Sustainability

Research and Public Engagement

The University conducts world-leading research addressing climate change and sustainability issues, responding with multi-disciplinary and high-impact research across a range of disciplines.

Health and wellbeing

Across the University’s community, researchers and experts have been responding to the Covid-19 pandemic on a local, national and global scale. The University’s experts are continuing to provide evidence and advice to governments worldwide and are in high demand from policy makers. We are helping to track the spread of the virus, leading clinical trials and investigating new therapies aimed at reducing the severity of disease.

One such project is Our Health, which creates community-based research that invites local communities to set real-world research questions and agendas around health and wellbeing. In 2020, Students have used their skills and access to research to help local community groups better understand Covid-19 research. Interdisciplinary teams of students work on projects with communities locally and globally, with the aim to address health inequalities for some of the most disadvantaged in society, including those in Edinburgh, India and Africa.

The Centre for Homelessness and Inclusion Health has collaborated with a range of community partners on research projects. This included exploring the factors that influence harmful alcohol use through the refugee journey, evaluating the Cyrenian’s homeless hospital admissions pathways project and researching the impact of Covid-19 on people in the homelessness sector, including those with lived experience of homelessness.

Addressing the climate crisis

The University joined the COP26 Universities Network, which is a growing group of more than 40 UK-based universities working together to raise ambition for tangible outcomes from the UN COP26 Climate Change Conference. Its aim is to ease access to evidence and academic expertise for COP26 for government, NGOs, and other actors, and by universities taking action.
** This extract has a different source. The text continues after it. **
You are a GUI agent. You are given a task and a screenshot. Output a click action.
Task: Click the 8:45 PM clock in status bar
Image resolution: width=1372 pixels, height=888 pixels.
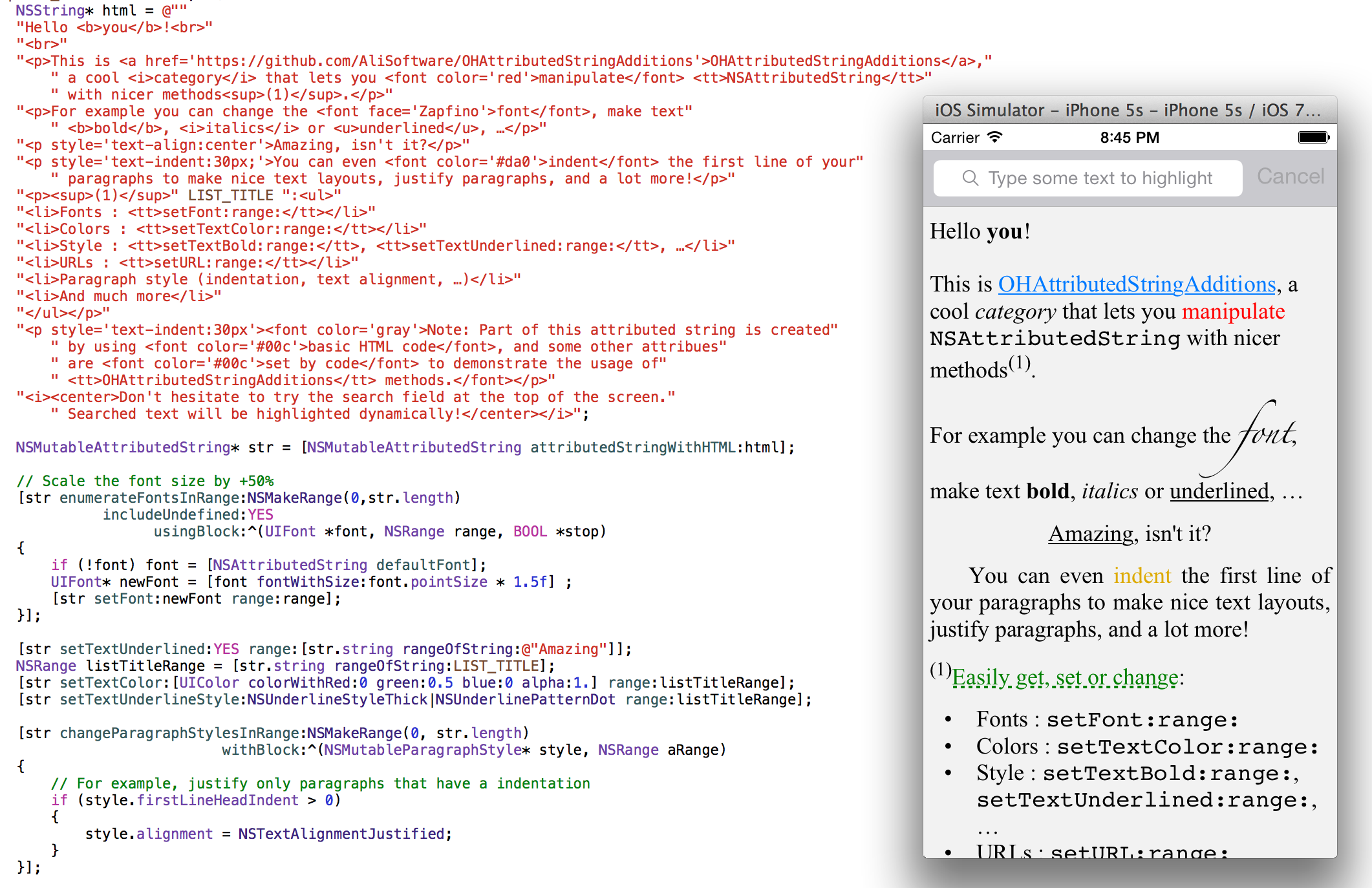click(x=1130, y=138)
Through membership of UNA Europa and the U7 Alliance, the University is working with partner universities, such as the University of Toronto, on collaborative research and joint degree programmes and courses.

The Edinburgh Centre for Carbon Innovation (ECCI) at the University of Edinburgh has wide-ranging impact, bringing together low carbon leaders and practitioners from business, finance and the public sector to accelerate and catalyse large-scale low carbon projects.

The Centre harnesses academic staff expertise from across the University of Edinburgh and beyond, influencing and shaping its development towards impact. The Centre plays a key role in initiatives like Place-Based Climate Action Network (PCAN), the Edinburgh Earth and Environment Doctoral Training Partnership and SAGES (the Scottish Alliance for Geoscience, Environment and Society).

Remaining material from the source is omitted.